Indeed, there was frequently a stark difference between what the Department said was happening and what Ms Wieczorek thought was happening during 2014 and 2015. Notwithstanding that divergence, the evidence before the Tribunal strongly suggests that Ms Wieczorek’s performance during this period sometimes fell below that expected of an APS 6. Email traffic across different areas of the Department, where concerns of this kind were aired, suggests this view was shared by several of her supervisors. It leads reasonably to the conclusion that Ms Wieczorek faced challenges in reaching appropriate standards in her written expression, concision and time management. In these circumstances, the Tribunal considers that it was reasonable for the Department to activate steps for addressing and remediating employee underperformance.
Against this background, it is difficult to accept Ms Wieczorek’s evidence that she was not informed of her underperformance until shortly before she suffered psychological injuries in, respectively, March 2014 and May 2015. It is perplexing that in neither case was she advised – in writing and in unambiguous terms – that she was considered by her superiors to be underperforming. Notwithstanding that omission, the Tribunal considers that it was reasonably clear that her employer took steps to apprise her of her underperformance and to engage her in various remedial processes.
This is not to say that the Tribunal regards Ms Wieczorek’s evidence – that she was not so apprised, until a relatively late stage – as deliberately untruthful.
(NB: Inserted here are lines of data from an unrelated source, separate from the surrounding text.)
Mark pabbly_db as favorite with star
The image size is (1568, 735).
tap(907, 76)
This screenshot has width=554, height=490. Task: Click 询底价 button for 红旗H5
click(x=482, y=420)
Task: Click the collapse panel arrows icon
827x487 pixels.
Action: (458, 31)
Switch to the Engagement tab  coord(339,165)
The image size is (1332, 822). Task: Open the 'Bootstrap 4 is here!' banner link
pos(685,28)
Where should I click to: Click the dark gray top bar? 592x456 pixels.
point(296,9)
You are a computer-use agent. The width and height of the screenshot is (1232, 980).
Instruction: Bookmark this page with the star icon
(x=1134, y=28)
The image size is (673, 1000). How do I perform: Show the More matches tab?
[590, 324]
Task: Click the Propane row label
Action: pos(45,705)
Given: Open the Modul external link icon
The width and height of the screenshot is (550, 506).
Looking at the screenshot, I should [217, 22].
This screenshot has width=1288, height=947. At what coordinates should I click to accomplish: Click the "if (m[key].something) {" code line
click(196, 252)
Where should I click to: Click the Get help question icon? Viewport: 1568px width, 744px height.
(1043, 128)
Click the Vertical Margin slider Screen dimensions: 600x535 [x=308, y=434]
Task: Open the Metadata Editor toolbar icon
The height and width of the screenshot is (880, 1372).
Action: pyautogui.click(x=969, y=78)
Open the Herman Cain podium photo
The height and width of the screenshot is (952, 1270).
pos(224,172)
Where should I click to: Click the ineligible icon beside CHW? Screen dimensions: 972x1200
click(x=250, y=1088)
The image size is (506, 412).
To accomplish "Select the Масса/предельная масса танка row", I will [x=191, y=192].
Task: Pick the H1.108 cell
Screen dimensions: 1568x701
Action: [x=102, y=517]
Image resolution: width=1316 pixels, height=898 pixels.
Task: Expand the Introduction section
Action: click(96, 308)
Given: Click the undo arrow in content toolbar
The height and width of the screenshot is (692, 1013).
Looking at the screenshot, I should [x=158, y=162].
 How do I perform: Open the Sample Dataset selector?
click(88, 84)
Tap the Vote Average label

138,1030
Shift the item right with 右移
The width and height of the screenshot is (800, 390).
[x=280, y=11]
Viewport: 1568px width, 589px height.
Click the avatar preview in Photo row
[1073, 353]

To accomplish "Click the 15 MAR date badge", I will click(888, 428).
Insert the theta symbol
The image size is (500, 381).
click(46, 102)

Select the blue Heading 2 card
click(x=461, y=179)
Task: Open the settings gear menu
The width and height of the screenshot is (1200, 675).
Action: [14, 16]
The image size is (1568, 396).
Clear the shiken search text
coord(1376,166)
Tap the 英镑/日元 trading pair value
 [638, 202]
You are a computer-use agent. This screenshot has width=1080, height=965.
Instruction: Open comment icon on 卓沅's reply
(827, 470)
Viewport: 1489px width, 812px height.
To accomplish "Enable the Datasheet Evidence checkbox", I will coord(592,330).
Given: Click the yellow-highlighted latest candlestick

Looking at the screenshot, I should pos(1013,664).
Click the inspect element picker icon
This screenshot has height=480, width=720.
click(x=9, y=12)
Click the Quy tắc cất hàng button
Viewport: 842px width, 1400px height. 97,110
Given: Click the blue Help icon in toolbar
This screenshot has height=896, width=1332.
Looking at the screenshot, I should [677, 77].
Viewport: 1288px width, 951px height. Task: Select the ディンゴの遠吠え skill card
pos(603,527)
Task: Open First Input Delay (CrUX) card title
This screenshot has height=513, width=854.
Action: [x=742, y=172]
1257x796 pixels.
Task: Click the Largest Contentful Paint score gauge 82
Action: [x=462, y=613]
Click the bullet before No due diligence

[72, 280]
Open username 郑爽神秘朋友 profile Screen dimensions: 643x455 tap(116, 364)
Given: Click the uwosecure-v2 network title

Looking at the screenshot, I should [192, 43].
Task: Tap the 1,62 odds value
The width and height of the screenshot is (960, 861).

Dr Gertler, in his report of 11 December 2015, describes Ms Wieczorek’s perception of her employer’s actions in addressing her performance as being unrealistic. He refers to:
…her tendency to displace any distress which she might be experiencing onto the employer, rather than deal with any difficulties she may herself be having because of her own possible inadequacies, leading to difficulty accepting inadequacies in herself, given her conscientious self-image.
Ms Wieczorek displayed a somewhat literal, inflexible approach to issues put to her in examination before the Tribunal, exacerbated perhaps by speaking English as a second language. It is possible that on occasions she simply failed to appreciate the import of what she was told by her employer about the way she undertook her work. This lack of comprehension may have been compounded by her supervisors occasionally eschewing bluntness in an effort to avoid upsetting her.
Taking into account the apparent rigidity of her thought processes, and the lack of insight these may have contributed to, the Tribunal tends to prefer the evidence of the departmental officers who gave evidence.
In light of that evidence, the Tribunal considers that the raising of performance issues at TGA in March 2014 was reasonable administrative action, in that it was an appropriate response to shortcomings in her performance. The Tribunal is persuaded that officers at TGA were attempting, in a low-key way, to address deficiencies in Ms Wieczorek’s performance. Mr Hanns’ email to her of 20 March 2014 reads as an attempt to rectify processing errors. Ms Wieczorek’s characterisation of the email as training does not alter the impression that it responded to multiple mistakes she had made in her work to date.
A similar conclusion can fairly be reached with respect to the uncertainty around the continuation of her role at TGA.[1] The evidence suggests that officers assigned to the BSC were intended to be deployed to areas of workforce shortage throughout the Department, and it is reasonable to suppose that such officers understood that was their role. If, following such a deployment, there were deficiencies identified in Ms Wieczorek’s performance at TGA – as the Tribunal has found to be the case – it was reasonable in the circumstances for the Department to propose her return to BSC. Equally, it is difficult to accept she was told she would have to return to BSC because there was no budget for my position, when that position is nowhere documented in the email correspondence. Accordingly, the Tribunal is comfortably able to find that the Department’s handling of her placement at TGA was reasonable administrative action.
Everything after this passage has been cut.